- _Problem_:
The expected response consists solely of the lines from the line with "666x418 pixels." through the last line of the material below, copied exactly.

- _Input_:

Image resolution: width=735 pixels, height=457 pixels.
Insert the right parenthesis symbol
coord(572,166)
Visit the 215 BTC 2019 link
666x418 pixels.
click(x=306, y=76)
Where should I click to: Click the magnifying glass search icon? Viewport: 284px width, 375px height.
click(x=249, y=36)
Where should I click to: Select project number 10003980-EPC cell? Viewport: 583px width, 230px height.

- _Answer area_:
666x418 pixels.
click(x=306, y=76)
Where should I click to: Click the magnifying glass search icon? Viewport: 284px width, 375px height.
click(x=249, y=36)
Where should I click to: Select project number 10003980-EPC cell? Viewport: 583px width, 230px height.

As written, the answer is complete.